Idaho State Police stress seatbelt enforcement

Staff Writer | August 20, 2020 1:00 AM

BONNERS FERRY — Idaho State Police issued over 300 citations between July 25 and Aug. 7 during a focus on seat belt education and enforcement.

According to ISP Communications Director Lynn Hightower, there were 65 citations issued in District 1.

District 1 stretches from the southern boundaries of the Coeur d’ Alene Indian Reservation to the Canadian border, encompassing all the northern panhandle counties of Idaho and including Boundary County.

Enforcement of a seat belt is considered a secondary violation and drivers must be pulled over for suspicion of violating another law.

“The majority of those [seatbelt citations] were issued to motorists in Kootenai County, with a handful issued in Bonner and Boundary counties,” Hightower said.

The focus on seatbelt enforcement is in hopes Idaho motorists take responsibility for their safety by putting on a seatbelt.

According to the Idaho Transportation Department’s Office of Highway Safety, between 2014-18, 82 percent of unrestrained fatalities happened in rural roads.

A national study from the Centers for Disease Control & Prevention, using data from the National Highway Traffic Safety Administration, found additionally, that the more rural an area is, the higher the risk of motor vehicle crash-related deaths.

The CDC study cited a lower rate of seat belt use in rural areas as a contributing factor to the higher death rate.
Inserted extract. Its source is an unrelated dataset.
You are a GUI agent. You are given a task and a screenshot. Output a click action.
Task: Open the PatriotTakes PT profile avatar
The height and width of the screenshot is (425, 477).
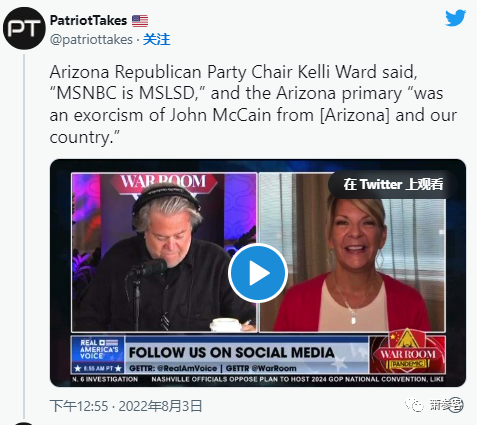[x=24, y=28]
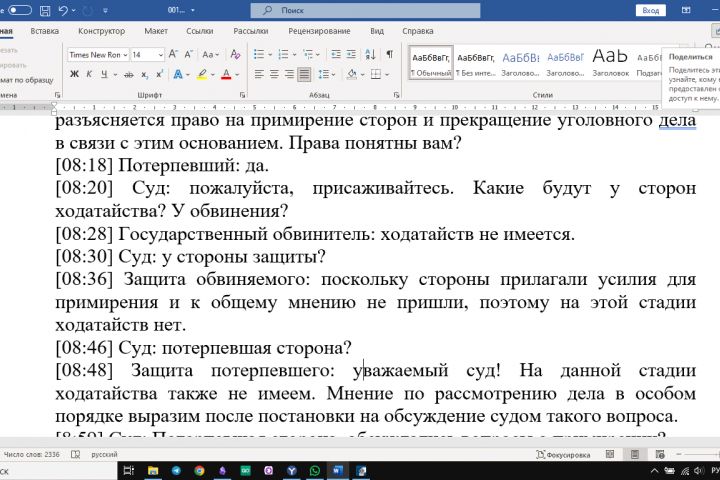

According to the NHTSA data for 2017, nearly 15,000 people survived crashes that would have otherwise been fatal due to wearing a seatbelt.

Hightower expressed concern that too often, families in rural areas are often heavily affected by the loss of life because of not wearing a seatbelt.

According to ISP Trooper, Max Mohr, Idaho’s rural communities have some of the most beautiful roads but are equally dangerous.

“Curvy roads and lack of shoulders can make a scenic drive turn into a disaster in seconds,” Mohr said.

Mohr has seen the lifesaving benefits of wearing a seatbelt but has seen those who weren’t so lucky.

“Unfortunately, I have also witnessed several not so lucky motorists who decided not to take a brief second to click their seatbelt,” Mohr said.